▶ [Work order] The required answer is every line of the data containing the word "computer".

▶ [Saved data entries]

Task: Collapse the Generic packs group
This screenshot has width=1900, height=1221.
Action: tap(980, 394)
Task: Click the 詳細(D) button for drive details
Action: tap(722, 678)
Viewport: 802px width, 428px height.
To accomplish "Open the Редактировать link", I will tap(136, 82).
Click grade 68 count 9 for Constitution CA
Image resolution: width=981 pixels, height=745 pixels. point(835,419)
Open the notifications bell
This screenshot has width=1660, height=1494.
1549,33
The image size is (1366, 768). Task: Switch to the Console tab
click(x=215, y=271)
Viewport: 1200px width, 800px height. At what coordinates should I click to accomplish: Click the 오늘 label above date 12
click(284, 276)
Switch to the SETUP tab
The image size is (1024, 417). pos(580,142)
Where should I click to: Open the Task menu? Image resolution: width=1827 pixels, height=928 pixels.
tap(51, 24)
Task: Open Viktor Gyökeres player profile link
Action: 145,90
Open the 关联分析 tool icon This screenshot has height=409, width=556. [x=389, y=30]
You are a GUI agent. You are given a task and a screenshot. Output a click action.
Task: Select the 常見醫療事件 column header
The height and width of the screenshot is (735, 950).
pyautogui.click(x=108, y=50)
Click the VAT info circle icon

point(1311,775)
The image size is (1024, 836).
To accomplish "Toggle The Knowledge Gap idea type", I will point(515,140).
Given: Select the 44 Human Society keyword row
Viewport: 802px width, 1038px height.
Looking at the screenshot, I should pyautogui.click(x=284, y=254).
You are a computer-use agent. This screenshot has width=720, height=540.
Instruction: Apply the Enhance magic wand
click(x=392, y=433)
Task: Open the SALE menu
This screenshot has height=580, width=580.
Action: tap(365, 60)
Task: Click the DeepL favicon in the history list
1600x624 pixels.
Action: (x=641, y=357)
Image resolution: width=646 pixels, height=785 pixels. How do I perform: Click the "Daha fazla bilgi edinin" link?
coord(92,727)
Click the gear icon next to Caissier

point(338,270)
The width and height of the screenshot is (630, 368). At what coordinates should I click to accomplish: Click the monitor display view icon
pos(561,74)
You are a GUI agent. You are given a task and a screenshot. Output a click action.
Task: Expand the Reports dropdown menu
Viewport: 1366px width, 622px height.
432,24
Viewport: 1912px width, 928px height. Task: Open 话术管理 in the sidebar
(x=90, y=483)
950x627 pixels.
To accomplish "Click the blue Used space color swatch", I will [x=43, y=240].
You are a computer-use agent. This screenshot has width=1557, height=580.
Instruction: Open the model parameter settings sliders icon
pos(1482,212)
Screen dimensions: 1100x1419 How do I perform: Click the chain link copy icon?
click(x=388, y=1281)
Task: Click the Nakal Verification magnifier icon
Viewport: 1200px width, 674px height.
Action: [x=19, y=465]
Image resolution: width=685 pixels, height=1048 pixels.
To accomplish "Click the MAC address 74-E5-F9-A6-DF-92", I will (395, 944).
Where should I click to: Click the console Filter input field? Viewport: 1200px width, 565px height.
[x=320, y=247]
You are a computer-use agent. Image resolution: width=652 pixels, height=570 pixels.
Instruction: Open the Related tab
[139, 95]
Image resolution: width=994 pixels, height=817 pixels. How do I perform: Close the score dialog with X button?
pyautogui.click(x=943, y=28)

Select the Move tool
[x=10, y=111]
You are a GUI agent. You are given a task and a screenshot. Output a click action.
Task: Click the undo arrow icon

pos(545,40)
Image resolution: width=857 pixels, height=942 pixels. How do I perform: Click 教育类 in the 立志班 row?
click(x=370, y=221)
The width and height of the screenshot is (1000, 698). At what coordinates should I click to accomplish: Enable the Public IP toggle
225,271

▶ [Output of the task]
You are a computer-use agent. This screenshot has width=720, height=540.
You are a computer-use agent. This screenshot has width=1557, height=580.
You are a computer-use agent. Image resolution: width=652 pixels, height=570 pixels.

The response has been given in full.